(Stored records)
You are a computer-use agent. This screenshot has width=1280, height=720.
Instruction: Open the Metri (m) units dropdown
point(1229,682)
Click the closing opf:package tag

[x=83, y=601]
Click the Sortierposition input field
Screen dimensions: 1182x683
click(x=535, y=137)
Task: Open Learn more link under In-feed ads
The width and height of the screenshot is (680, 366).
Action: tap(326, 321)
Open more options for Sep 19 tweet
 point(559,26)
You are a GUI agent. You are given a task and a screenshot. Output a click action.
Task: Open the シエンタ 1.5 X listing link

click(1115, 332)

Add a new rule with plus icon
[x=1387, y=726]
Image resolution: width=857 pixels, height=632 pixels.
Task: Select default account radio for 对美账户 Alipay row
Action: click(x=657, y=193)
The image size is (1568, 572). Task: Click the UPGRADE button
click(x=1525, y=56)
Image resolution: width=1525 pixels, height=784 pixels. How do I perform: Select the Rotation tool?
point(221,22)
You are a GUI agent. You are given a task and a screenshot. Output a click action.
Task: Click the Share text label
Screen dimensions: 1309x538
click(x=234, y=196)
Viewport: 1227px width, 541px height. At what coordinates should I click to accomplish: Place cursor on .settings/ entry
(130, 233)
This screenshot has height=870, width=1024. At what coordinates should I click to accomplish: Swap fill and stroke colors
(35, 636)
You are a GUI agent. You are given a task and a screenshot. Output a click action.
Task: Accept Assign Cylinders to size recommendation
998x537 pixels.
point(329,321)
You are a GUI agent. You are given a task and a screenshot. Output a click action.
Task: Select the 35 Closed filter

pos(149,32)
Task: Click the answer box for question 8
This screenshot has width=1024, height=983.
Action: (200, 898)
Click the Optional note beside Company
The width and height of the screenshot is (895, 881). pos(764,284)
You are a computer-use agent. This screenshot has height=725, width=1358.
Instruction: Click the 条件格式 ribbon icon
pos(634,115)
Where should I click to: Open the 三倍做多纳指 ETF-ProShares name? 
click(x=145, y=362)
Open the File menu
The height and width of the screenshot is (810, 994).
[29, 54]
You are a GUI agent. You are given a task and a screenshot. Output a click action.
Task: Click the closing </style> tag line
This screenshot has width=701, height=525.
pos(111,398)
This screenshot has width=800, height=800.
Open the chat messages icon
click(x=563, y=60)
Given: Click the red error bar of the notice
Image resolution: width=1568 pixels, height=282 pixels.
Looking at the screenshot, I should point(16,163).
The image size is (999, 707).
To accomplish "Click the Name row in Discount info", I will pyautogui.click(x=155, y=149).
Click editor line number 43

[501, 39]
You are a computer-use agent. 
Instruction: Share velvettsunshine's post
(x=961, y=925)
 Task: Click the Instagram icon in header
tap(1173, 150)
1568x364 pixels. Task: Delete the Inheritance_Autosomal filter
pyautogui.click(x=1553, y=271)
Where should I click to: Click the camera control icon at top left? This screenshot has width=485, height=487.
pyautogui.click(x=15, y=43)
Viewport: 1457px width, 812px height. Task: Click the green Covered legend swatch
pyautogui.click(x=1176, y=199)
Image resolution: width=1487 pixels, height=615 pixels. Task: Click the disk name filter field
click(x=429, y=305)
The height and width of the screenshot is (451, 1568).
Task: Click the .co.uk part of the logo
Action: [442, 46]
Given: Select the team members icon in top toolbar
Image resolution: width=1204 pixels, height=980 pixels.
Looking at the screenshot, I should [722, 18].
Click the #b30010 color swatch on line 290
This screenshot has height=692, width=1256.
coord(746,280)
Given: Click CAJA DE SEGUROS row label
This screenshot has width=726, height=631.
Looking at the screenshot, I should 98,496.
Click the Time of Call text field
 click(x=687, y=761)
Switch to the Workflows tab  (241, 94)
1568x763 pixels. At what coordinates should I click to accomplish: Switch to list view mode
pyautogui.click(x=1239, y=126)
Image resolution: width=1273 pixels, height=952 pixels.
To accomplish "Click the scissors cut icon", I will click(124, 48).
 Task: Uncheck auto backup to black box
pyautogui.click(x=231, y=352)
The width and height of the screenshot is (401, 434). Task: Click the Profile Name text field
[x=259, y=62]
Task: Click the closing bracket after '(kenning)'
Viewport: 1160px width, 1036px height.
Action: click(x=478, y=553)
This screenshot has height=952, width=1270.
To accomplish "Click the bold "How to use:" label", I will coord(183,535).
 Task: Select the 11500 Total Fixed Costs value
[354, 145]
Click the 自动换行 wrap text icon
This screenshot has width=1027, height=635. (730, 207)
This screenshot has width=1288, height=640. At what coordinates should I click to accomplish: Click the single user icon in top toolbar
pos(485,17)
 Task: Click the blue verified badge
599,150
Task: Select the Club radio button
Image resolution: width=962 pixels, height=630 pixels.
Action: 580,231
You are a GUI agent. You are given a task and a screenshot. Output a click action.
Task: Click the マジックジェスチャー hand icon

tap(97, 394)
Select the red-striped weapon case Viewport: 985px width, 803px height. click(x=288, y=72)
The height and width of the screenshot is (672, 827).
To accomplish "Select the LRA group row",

__Brief__
Working through the records, copy each line in which the word "label" appears.

__Solution to the exercise__
Task: Click the Share text label
Given: Click CAJA DE SEGUROS row label
To accomplish "Click the bold "How to use:" label", I will coord(183,535).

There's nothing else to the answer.